Kaktwoos 2.13 announcement / testing

Message boards : Number crunching : Kaktwoos 2.13 announcement / testing
Message board moderation

To post messages, you must log in.

AuthorMessage
Profile Hy
Project developer
Avatar

Send message
Joined: 15 Jun 20
Posts: 74
Credit: 19,537,761
RAC: 0
Message 558 - Posted: 2 May 2021, 21:09:21 UTC
Last modified: 4 May 2021, 18:14:32 UTC

Hello BOINCers!

As we've received reports from a few concerned users over the past week regarding issues with kaktwoos-cl, I've put together a new update with some 'finalizations' of some existing features. I'd consider this to be Kaktwoos-cl "2.15" rather than 2.13, but to make things simple we just bumped that version up.

First though, if you are on an Nvidia GPU and under Linux, please make sure you have installed your "nvidia-opencl-dev" package, or whichever package includes the Nvidia OpenCL headers, please!

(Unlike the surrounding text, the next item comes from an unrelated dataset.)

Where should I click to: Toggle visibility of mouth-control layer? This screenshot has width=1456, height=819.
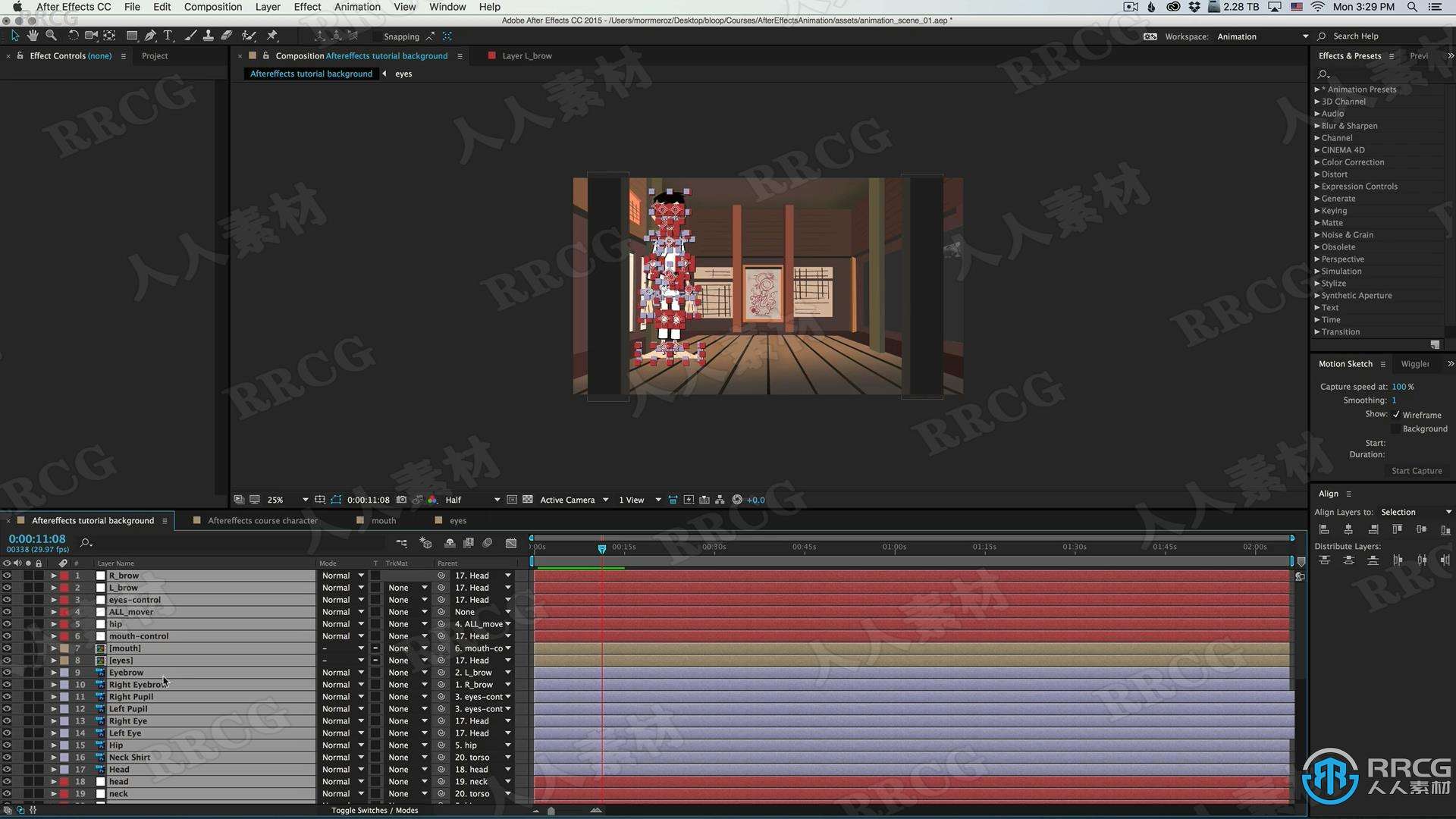point(8,636)
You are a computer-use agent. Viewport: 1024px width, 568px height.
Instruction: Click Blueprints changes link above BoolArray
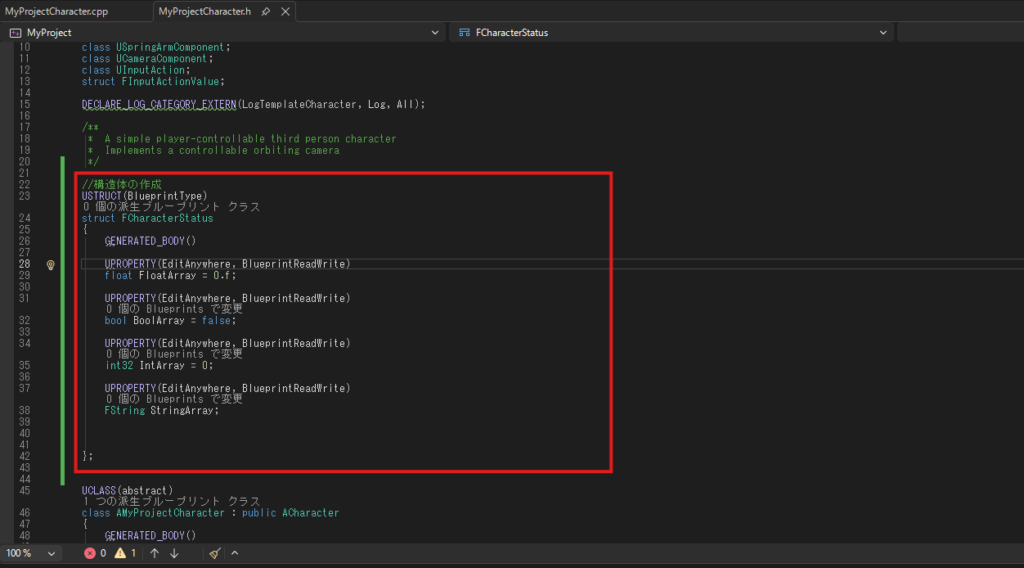pos(174,309)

Your package manager should supply this on request (apt-get install), plus the latest or most compatible/stable proprietary driver which you likely already have. The majority of the OpenCL errors we have received, and failed tasks are due to users not checking their Tasks once started (missing this error), and not ensuring the OpenCL headers are installed prior to running BOINC.

Now, this update shall introduce a fallback (or well, swapped) kernel for Nvidia GPUs. On detection of a RTX or GTX 16XX series GPU, the existing optimizations brought to Kaktwoos 2.11 will be enabled. For any other older Nvidia GPU, these 'optimizations' will be disabled, and the old but stable kernel will be used, bringing 3-5% back those afflicted with reported regressions or on weaker cards.

Internally, the AMD GPU detection for optimizing is more generic, and if it detects it is being run on an RDNA 1 or 2 GPU (RX 5000/RX6000) then it will fall back to the generic kernel. The majority of AMD GPUs will use the new AMD kernel as before, but this just ensures that future architectural changes and new product releases are not missed by Kaktwoos-cl

The other changes to this code are mostly on the "C" plaintext side, with Neil's reformatting of the code to hopefully make the varying styles of coding over the past year to mesh together better visually.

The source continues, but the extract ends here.